◆ **What to produce**
Transcribe every line of the entries exactly.
*** Opening Supplied data ***
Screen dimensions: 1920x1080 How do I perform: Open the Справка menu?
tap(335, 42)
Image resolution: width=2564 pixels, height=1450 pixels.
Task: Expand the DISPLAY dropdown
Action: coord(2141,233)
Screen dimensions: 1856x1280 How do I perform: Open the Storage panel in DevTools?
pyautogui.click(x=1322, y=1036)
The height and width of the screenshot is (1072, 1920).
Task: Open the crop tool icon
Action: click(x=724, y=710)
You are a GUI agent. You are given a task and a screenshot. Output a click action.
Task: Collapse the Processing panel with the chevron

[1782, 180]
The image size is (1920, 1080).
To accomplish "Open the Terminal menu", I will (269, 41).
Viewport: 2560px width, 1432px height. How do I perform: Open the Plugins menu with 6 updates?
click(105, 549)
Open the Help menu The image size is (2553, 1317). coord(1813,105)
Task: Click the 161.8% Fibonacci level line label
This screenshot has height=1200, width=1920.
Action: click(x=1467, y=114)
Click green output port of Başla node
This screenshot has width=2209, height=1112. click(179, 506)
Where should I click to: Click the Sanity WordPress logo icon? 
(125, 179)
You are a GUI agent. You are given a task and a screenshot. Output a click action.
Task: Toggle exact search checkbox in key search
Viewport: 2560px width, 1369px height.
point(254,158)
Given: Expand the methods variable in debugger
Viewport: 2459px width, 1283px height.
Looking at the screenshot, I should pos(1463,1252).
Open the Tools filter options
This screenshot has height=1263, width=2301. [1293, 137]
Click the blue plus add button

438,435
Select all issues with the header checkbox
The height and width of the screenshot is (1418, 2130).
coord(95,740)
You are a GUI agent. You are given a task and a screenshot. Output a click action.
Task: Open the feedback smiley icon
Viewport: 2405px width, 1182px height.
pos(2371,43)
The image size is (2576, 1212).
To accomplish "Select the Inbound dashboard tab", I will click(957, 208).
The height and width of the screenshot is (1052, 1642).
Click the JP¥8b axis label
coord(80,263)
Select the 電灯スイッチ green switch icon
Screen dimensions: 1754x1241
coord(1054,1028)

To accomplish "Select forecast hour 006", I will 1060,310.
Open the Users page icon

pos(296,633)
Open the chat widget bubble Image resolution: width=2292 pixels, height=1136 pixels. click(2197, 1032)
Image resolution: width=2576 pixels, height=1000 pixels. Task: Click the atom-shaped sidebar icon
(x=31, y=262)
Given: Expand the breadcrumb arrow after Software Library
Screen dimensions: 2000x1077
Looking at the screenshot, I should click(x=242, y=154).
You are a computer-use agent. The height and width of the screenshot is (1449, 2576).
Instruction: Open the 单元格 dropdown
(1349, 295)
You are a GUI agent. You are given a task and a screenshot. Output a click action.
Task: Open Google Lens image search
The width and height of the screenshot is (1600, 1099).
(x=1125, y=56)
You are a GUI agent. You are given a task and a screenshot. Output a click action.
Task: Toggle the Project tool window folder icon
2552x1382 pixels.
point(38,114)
*** Closing Supplied data ***
◆ **Output for this exercise**
Screen dimensions: 1920x1080 How do I perform: Open the Справка menu?
tap(335, 42)
Image resolution: width=2564 pixels, height=1450 pixels.
Task: Expand the DISPLAY dropdown
Action: coord(2141,233)
Screen dimensions: 1856x1280 How do I perform: Open the Storage panel in DevTools?
pyautogui.click(x=1322, y=1036)
The height and width of the screenshot is (1072, 1920).
Task: Open the crop tool icon
Action: click(x=724, y=710)
You are a GUI agent. You are given a task and a screenshot. Output a click action.
Task: Collapse the Processing panel with the chevron

[1782, 180]
The image size is (1920, 1080).
To accomplish "Open the Terminal menu", I will (269, 41).
Viewport: 2560px width, 1432px height. How do I perform: Open the Plugins menu with 6 updates?
click(105, 549)
Open the Help menu The image size is (2553, 1317). coord(1813,105)
Task: Click the 161.8% Fibonacci level line label
This screenshot has height=1200, width=1920.
Action: click(x=1467, y=114)
Click green output port of Başla node
This screenshot has width=2209, height=1112. click(179, 506)
Where should I click to: Click the Sanity WordPress logo icon? 
(125, 179)
You are a GUI agent. You are given a task and a screenshot. Output a click action.
Task: Toggle exact search checkbox in key search
Viewport: 2560px width, 1369px height.
point(254,158)
Given: Expand the methods variable in debugger
Viewport: 2459px width, 1283px height.
Looking at the screenshot, I should pos(1463,1252).
Open the Tools filter options
This screenshot has height=1263, width=2301. [1293, 137]
Click the blue plus add button

438,435
Select all issues with the header checkbox
The height and width of the screenshot is (1418, 2130).
coord(95,740)
You are a GUI agent. You are given a task and a screenshot. Output a click action.
Task: Open the feedback smiley icon
Viewport: 2405px width, 1182px height.
pos(2371,43)
The image size is (2576, 1212).
To accomplish "Select the Inbound dashboard tab", I will click(957, 208).
The height and width of the screenshot is (1052, 1642).
Click the JP¥8b axis label
coord(80,263)
Select the 電灯スイッチ green switch icon
Screen dimensions: 1754x1241
coord(1054,1028)

To accomplish "Select forecast hour 006", I will 1060,310.
Open the Users page icon

pos(296,633)
Open the chat widget bubble Image resolution: width=2292 pixels, height=1136 pixels. click(2197, 1032)
Image resolution: width=2576 pixels, height=1000 pixels. Task: Click the atom-shaped sidebar icon
(x=31, y=262)
Given: Expand the breadcrumb arrow after Software Library
Screen dimensions: 2000x1077
Looking at the screenshot, I should click(x=242, y=154).
You are a computer-use agent. The height and width of the screenshot is (1449, 2576).
Instruction: Open the 单元格 dropdown
(1349, 295)
You are a GUI agent. You are given a task and a screenshot. Output a click action.
Task: Open Google Lens image search
The width and height of the screenshot is (1600, 1099).
(x=1125, y=56)
You are a GUI agent. You are given a task and a screenshot. Output a click action.
Task: Toggle the Project tool window folder icon
2552x1382 pixels.
point(38,114)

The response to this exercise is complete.